[[ Data records open ]]

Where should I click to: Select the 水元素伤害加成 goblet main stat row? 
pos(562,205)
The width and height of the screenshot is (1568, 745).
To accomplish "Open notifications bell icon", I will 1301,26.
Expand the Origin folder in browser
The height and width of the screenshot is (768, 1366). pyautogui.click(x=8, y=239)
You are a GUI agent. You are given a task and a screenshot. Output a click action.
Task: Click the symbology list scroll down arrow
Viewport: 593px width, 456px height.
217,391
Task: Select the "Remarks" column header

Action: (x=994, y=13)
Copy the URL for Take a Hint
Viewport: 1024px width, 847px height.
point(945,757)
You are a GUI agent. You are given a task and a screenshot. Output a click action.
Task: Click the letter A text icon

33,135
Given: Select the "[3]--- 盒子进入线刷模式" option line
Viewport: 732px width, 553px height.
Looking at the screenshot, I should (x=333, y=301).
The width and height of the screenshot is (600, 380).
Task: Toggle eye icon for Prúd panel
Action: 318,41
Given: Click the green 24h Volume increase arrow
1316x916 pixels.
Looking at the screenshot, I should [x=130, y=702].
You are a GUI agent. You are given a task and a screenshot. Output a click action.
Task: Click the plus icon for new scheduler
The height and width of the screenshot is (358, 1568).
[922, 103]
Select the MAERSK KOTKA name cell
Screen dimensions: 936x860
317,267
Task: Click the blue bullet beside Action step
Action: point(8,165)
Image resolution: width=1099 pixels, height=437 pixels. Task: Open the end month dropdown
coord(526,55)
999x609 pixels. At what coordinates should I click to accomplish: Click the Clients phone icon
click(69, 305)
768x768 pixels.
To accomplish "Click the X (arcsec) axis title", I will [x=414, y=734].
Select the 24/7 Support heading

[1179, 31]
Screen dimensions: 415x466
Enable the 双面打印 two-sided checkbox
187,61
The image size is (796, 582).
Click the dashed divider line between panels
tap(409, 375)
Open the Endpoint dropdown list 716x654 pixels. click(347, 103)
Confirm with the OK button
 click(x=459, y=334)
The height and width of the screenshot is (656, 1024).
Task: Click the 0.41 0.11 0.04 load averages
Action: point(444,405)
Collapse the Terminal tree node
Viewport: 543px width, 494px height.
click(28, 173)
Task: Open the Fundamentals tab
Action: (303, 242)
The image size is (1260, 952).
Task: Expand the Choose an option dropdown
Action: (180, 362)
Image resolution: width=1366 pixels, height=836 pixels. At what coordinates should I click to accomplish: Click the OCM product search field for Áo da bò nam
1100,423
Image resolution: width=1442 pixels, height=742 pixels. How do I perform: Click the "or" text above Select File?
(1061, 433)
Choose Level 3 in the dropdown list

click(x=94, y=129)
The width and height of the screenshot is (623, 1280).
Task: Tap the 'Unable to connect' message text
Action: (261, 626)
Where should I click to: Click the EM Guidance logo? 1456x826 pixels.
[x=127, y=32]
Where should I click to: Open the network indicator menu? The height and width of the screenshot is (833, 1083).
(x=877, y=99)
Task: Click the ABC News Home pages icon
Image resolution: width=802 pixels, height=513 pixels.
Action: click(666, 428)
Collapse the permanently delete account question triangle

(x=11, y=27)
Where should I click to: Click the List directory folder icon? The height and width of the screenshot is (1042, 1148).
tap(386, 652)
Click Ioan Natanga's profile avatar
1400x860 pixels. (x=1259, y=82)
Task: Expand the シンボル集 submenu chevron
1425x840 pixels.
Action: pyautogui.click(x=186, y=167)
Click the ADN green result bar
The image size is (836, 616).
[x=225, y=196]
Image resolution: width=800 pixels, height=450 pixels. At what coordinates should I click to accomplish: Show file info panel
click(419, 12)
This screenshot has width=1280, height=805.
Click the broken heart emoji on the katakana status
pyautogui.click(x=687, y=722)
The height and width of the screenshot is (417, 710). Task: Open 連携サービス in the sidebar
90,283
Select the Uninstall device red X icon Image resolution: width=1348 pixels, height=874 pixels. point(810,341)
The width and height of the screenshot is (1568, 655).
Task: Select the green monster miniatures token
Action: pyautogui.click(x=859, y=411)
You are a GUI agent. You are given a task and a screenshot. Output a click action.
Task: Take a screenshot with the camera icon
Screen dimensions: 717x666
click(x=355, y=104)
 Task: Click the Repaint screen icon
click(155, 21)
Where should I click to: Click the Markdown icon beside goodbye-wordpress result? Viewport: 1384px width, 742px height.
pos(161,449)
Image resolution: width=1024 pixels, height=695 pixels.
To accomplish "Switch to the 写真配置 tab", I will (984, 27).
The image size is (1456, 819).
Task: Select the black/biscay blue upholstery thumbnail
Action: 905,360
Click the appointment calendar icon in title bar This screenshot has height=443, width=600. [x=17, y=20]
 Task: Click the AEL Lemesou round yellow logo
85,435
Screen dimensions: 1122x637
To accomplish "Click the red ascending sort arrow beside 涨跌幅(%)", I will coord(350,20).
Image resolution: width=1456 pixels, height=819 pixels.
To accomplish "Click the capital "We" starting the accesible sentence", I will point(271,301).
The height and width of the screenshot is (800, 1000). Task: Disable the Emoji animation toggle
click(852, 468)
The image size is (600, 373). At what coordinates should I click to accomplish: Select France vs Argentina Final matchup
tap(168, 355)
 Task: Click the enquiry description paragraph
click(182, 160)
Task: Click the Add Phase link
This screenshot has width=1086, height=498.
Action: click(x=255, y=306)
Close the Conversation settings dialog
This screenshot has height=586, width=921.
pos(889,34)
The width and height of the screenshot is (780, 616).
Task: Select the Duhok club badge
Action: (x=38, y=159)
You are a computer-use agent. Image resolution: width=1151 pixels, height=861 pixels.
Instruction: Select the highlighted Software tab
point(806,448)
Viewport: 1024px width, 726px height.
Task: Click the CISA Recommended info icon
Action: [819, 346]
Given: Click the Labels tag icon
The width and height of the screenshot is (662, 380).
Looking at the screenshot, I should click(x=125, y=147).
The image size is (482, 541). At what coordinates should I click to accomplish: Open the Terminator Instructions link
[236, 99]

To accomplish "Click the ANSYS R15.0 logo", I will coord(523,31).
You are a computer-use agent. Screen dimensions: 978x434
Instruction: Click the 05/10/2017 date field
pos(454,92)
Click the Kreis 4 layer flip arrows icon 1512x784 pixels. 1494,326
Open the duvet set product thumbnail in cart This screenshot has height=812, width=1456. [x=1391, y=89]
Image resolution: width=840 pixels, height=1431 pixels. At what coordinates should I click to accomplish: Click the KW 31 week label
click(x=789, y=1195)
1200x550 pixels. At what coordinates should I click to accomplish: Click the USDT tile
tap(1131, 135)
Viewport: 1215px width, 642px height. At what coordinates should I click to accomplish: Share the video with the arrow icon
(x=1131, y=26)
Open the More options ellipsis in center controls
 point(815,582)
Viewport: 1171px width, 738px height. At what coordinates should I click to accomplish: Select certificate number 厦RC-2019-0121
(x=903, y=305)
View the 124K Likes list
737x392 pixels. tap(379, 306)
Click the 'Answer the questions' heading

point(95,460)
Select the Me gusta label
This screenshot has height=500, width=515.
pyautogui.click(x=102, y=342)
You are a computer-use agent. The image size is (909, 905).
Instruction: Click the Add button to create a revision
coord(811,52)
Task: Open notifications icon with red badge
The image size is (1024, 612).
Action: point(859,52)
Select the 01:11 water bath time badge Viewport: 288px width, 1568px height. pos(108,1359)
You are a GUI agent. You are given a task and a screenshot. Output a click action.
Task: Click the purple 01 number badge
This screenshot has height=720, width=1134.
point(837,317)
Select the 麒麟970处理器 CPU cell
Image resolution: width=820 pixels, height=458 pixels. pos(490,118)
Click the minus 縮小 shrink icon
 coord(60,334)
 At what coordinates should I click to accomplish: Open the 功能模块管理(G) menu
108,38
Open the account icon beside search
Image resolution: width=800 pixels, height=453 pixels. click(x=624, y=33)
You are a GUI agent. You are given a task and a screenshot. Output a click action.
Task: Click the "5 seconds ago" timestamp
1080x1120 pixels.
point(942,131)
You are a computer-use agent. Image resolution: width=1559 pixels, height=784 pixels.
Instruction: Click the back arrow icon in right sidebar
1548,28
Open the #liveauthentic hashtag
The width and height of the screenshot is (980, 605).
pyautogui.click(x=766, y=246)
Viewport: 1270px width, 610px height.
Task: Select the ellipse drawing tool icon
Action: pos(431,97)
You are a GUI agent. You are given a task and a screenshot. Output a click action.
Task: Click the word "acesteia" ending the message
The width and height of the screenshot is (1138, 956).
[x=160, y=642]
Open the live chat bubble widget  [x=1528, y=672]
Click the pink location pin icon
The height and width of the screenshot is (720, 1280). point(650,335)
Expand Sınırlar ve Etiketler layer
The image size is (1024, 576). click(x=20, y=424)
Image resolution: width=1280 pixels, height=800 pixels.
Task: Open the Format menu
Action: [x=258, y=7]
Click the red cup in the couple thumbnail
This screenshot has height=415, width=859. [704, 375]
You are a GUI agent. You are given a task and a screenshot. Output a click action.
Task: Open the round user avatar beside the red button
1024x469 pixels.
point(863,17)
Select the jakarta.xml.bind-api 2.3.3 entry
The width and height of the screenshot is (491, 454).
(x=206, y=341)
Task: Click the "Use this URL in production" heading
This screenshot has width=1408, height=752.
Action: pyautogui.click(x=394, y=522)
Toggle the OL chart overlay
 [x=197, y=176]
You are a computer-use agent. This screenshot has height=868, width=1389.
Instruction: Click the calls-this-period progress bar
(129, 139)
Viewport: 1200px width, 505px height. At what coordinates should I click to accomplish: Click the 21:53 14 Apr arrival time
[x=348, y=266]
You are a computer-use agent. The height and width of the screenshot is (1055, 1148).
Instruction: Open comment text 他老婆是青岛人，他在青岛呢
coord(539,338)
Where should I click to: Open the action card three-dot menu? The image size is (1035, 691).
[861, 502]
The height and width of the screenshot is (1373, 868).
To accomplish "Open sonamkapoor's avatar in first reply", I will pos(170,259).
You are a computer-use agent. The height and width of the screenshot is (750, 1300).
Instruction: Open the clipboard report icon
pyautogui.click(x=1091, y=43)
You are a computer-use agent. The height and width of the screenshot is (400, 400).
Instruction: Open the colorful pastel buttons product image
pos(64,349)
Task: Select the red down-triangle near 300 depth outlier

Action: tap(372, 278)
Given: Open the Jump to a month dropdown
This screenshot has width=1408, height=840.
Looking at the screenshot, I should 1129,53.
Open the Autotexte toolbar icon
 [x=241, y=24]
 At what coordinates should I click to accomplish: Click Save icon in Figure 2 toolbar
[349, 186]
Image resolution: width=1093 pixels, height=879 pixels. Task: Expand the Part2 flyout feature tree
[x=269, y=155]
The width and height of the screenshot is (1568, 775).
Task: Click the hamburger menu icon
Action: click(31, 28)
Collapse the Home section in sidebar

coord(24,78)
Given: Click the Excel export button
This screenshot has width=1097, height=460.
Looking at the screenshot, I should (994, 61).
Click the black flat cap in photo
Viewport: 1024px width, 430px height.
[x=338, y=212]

[[ Data records closed ]]

## Assigned task
Your task is to restate, word for word, the lines from the beginning of the records to the line with "Collapse the Terminal tree node", inclusive.

## Response
Where should I click to: Select the 水元素伤害加成 goblet main stat row? 
pos(562,205)
The width and height of the screenshot is (1568, 745).
To accomplish "Open notifications bell icon", I will 1301,26.
Expand the Origin folder in browser
The height and width of the screenshot is (768, 1366). pyautogui.click(x=8, y=239)
You are a GUI agent. You are given a task and a screenshot. Output a click action.
Task: Click the symbology list scroll down arrow
Viewport: 593px width, 456px height.
217,391
Task: Select the "Remarks" column header

Action: (x=994, y=13)
Copy the URL for Take a Hint
Viewport: 1024px width, 847px height.
point(945,757)
You are a GUI agent. You are given a task and a screenshot. Output a click action.
Task: Click the letter A text icon

33,135
Given: Select the "[3]--- 盒子进入线刷模式" option line
Viewport: 732px width, 553px height.
Looking at the screenshot, I should (x=333, y=301).
The width and height of the screenshot is (600, 380).
Task: Toggle eye icon for Prúd panel
Action: 318,41
Given: Click the green 24h Volume increase arrow
1316x916 pixels.
Looking at the screenshot, I should [x=130, y=702].
You are a GUI agent. You are given a task and a screenshot. Output a click action.
Task: Click the plus icon for new scheduler
The height and width of the screenshot is (358, 1568).
[922, 103]
Select the MAERSK KOTKA name cell
Screen dimensions: 936x860
317,267
Task: Click the blue bullet beside Action step
Action: point(8,165)
Image resolution: width=1099 pixels, height=437 pixels. Task: Open the end month dropdown
coord(526,55)
999x609 pixels. At what coordinates should I click to accomplish: Click the Clients phone icon
click(69, 305)
768x768 pixels.
To accomplish "Click the X (arcsec) axis title", I will [x=414, y=734].
Select the 24/7 Support heading

[1179, 31]
Screen dimensions: 415x466
Enable the 双面打印 two-sided checkbox
187,61
The image size is (796, 582).
Click the dashed divider line between panels
tap(409, 375)
Open the Endpoint dropdown list 716x654 pixels. click(347, 103)
Confirm with the OK button
 click(x=459, y=334)
The height and width of the screenshot is (656, 1024).
Task: Click the 0.41 0.11 0.04 load averages
Action: point(444,405)
Collapse the Terminal tree node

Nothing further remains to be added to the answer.